[Saved entries]
________________
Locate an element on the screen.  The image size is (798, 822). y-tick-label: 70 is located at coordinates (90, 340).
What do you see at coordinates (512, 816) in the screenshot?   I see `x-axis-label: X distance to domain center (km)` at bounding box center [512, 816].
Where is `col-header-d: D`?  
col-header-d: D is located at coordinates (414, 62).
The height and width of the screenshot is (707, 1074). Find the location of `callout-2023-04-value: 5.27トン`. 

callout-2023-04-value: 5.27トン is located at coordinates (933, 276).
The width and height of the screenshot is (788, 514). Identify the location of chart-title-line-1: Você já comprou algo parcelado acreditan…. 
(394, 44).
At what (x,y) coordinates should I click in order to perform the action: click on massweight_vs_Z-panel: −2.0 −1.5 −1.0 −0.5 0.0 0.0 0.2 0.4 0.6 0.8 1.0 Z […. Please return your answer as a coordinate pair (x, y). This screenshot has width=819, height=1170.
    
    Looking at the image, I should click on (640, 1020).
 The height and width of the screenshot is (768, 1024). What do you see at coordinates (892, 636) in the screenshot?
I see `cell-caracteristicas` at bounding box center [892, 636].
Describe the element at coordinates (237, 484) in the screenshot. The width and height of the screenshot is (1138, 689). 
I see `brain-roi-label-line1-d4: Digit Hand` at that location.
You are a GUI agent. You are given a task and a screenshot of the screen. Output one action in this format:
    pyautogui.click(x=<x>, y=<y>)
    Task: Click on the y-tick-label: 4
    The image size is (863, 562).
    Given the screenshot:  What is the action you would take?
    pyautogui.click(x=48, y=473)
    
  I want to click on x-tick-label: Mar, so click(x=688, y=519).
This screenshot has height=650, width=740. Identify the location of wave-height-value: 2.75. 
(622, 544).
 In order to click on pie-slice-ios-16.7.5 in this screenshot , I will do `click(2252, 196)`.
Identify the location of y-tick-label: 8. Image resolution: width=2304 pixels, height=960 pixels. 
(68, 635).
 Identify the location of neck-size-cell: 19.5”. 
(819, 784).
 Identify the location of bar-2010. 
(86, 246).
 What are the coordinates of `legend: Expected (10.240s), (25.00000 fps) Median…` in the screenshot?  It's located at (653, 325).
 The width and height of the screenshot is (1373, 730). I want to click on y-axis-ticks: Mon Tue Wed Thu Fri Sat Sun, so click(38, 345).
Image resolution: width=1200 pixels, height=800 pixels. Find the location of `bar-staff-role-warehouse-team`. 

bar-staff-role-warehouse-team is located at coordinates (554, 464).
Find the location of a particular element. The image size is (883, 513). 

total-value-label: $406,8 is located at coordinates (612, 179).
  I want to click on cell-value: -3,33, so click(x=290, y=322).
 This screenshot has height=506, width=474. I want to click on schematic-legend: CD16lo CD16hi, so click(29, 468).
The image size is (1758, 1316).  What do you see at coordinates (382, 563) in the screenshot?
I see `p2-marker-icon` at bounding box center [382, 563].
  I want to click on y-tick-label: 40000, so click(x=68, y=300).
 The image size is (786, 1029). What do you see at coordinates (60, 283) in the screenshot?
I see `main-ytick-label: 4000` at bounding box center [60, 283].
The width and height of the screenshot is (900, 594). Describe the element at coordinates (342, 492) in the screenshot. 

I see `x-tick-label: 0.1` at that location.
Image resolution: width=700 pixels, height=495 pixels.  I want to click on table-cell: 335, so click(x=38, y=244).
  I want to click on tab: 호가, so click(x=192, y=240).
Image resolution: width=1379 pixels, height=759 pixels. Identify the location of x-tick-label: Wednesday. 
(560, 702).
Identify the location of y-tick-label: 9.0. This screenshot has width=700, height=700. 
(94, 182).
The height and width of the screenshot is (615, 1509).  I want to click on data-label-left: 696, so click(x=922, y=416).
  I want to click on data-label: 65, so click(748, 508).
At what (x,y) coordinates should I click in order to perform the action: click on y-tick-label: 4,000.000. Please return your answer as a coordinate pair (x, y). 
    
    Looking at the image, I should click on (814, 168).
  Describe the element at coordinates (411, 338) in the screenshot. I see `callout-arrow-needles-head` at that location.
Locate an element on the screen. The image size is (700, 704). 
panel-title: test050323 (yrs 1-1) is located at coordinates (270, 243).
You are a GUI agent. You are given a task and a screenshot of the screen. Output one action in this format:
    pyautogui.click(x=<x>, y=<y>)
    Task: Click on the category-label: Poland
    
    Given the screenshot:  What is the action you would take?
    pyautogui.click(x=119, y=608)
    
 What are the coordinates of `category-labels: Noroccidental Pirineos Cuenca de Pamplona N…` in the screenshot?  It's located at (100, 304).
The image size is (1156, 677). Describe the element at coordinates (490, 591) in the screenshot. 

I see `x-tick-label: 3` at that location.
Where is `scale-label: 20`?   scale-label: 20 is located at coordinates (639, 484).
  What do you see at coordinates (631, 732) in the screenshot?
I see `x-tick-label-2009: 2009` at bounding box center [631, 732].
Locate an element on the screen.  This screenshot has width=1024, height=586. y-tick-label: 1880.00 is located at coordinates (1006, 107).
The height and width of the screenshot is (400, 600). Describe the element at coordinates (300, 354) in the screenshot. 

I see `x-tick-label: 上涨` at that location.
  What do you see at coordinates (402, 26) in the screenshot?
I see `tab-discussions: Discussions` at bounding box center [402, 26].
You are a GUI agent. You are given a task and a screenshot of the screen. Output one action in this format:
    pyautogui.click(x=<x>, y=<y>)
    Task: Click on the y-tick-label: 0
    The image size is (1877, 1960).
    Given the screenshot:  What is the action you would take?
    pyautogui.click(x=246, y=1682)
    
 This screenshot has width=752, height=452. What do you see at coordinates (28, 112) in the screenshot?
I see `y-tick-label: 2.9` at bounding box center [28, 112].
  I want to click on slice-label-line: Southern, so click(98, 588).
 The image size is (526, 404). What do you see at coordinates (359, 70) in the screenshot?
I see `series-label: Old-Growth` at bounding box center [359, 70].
________________
INSTRUCTIONS FOR THE TASK:
Can you return every line of the data above verbatim, with nothing changed?

EXERCISE RESULT:
Locate an element on the screen.  The image size is (798, 822). y-tick-label: 70 is located at coordinates (90, 340).
What do you see at coordinates (512, 816) in the screenshot?   I see `x-axis-label: X distance to domain center (km)` at bounding box center [512, 816].
Where is `col-header-d: D`?  
col-header-d: D is located at coordinates (414, 62).
The height and width of the screenshot is (707, 1074). Find the location of `callout-2023-04-value: 5.27トン`. 

callout-2023-04-value: 5.27トン is located at coordinates (933, 276).
The width and height of the screenshot is (788, 514). Identify the location of chart-title-line-1: Você já comprou algo parcelado acreditan…. 
(394, 44).
At what (x,y) coordinates should I click in order to perform the action: click on massweight_vs_Z-panel: −2.0 −1.5 −1.0 −0.5 0.0 0.0 0.2 0.4 0.6 0.8 1.0 Z […. Please return your answer as a coordinate pair (x, y). This screenshot has width=819, height=1170.
    
    Looking at the image, I should click on (640, 1020).
 The height and width of the screenshot is (768, 1024). What do you see at coordinates (892, 636) in the screenshot?
I see `cell-caracteristicas` at bounding box center [892, 636].
Describe the element at coordinates (237, 484) in the screenshot. The width and height of the screenshot is (1138, 689). 
I see `brain-roi-label-line1-d4: Digit Hand` at that location.
You are a GUI agent. You are given a task and a screenshot of the screen. Output one action in this format:
    pyautogui.click(x=<x>, y=<y>)
    Task: Click on the y-tick-label: 4
    The image size is (863, 562).
    Given the screenshot:  What is the action you would take?
    pyautogui.click(x=48, y=473)
    
  I want to click on x-tick-label: Mar, so click(x=688, y=519).
This screenshot has height=650, width=740. Identify the location of wave-height-value: 2.75. 
(622, 544).
 In order to click on pie-slice-ios-16.7.5 in this screenshot , I will do `click(2252, 196)`.
Identify the location of y-tick-label: 8. Image resolution: width=2304 pixels, height=960 pixels. 
(68, 635).
 Identify the location of neck-size-cell: 19.5”. 
(819, 784).
 Identify the location of bar-2010. 
(86, 246).
 What are the coordinates of `legend: Expected (10.240s), (25.00000 fps) Median…` in the screenshot?  It's located at (653, 325).
 The width and height of the screenshot is (1373, 730). I want to click on y-axis-ticks: Mon Tue Wed Thu Fri Sat Sun, so click(38, 345).
Image resolution: width=1200 pixels, height=800 pixels. Find the location of `bar-staff-role-warehouse-team`. 

bar-staff-role-warehouse-team is located at coordinates (554, 464).
Find the location of a particular element. The image size is (883, 513). 

total-value-label: $406,8 is located at coordinates (612, 179).
  I want to click on cell-value: -3,33, so click(x=290, y=322).
 This screenshot has height=506, width=474. I want to click on schematic-legend: CD16lo CD16hi, so click(29, 468).
The image size is (1758, 1316).  What do you see at coordinates (382, 563) in the screenshot?
I see `p2-marker-icon` at bounding box center [382, 563].
  I want to click on y-tick-label: 40000, so click(x=68, y=300).
 The image size is (786, 1029). What do you see at coordinates (60, 283) in the screenshot?
I see `main-ytick-label: 4000` at bounding box center [60, 283].
The width and height of the screenshot is (900, 594). Describe the element at coordinates (342, 492) in the screenshot. 

I see `x-tick-label: 0.1` at that location.
Image resolution: width=700 pixels, height=495 pixels.  I want to click on table-cell: 335, so click(x=38, y=244).
  I want to click on tab: 호가, so click(x=192, y=240).
Image resolution: width=1379 pixels, height=759 pixels. Identify the location of x-tick-label: Wednesday. 
(560, 702).
Identify the location of y-tick-label: 9.0. This screenshot has width=700, height=700. 
(94, 182).
The height and width of the screenshot is (615, 1509).  I want to click on data-label-left: 696, so click(x=922, y=416).
  I want to click on data-label: 65, so click(748, 508).
At what (x,y) coordinates should I click in order to perform the action: click on y-tick-label: 4,000.000. Please return your answer as a coordinate pair (x, y). 
    
    Looking at the image, I should click on (814, 168).
  Describe the element at coordinates (411, 338) in the screenshot. I see `callout-arrow-needles-head` at that location.
Locate an element on the screen. The image size is (700, 704). 
panel-title: test050323 (yrs 1-1) is located at coordinates (270, 243).
You are a GUI agent. You are given a task and a screenshot of the screen. Output one action in this format:
    pyautogui.click(x=<x>, y=<y>)
    Task: Click on the category-label: Poland
    
    Given the screenshot:  What is the action you would take?
    pyautogui.click(x=119, y=608)
    
 What are the coordinates of `category-labels: Noroccidental Pirineos Cuenca de Pamplona N…` in the screenshot?  It's located at (100, 304).
The image size is (1156, 677). Describe the element at coordinates (490, 591) in the screenshot. 

I see `x-tick-label: 3` at that location.
Where is `scale-label: 20`?   scale-label: 20 is located at coordinates (639, 484).
  What do you see at coordinates (631, 732) in the screenshot?
I see `x-tick-label-2009: 2009` at bounding box center [631, 732].
Locate an element on the screen.  This screenshot has width=1024, height=586. y-tick-label: 1880.00 is located at coordinates (1006, 107).
The height and width of the screenshot is (400, 600). Describe the element at coordinates (300, 354) in the screenshot. 

I see `x-tick-label: 上涨` at that location.
  What do you see at coordinates (402, 26) in the screenshot?
I see `tab-discussions: Discussions` at bounding box center [402, 26].
You are a GUI agent. You are given a task and a screenshot of the screen. Output one action in this format:
    pyautogui.click(x=<x>, y=<y>)
    Task: Click on the y-tick-label: 0
    The image size is (1877, 1960).
    Given the screenshot:  What is the action you would take?
    pyautogui.click(x=246, y=1682)
    
 This screenshot has width=752, height=452. What do you see at coordinates (28, 112) in the screenshot?
I see `y-tick-label: 2.9` at bounding box center [28, 112].
  I want to click on slice-label-line: Southern, so click(98, 588).
 The image size is (526, 404). What do you see at coordinates (359, 70) in the screenshot?
I see `series-label: Old-Growth` at bounding box center [359, 70].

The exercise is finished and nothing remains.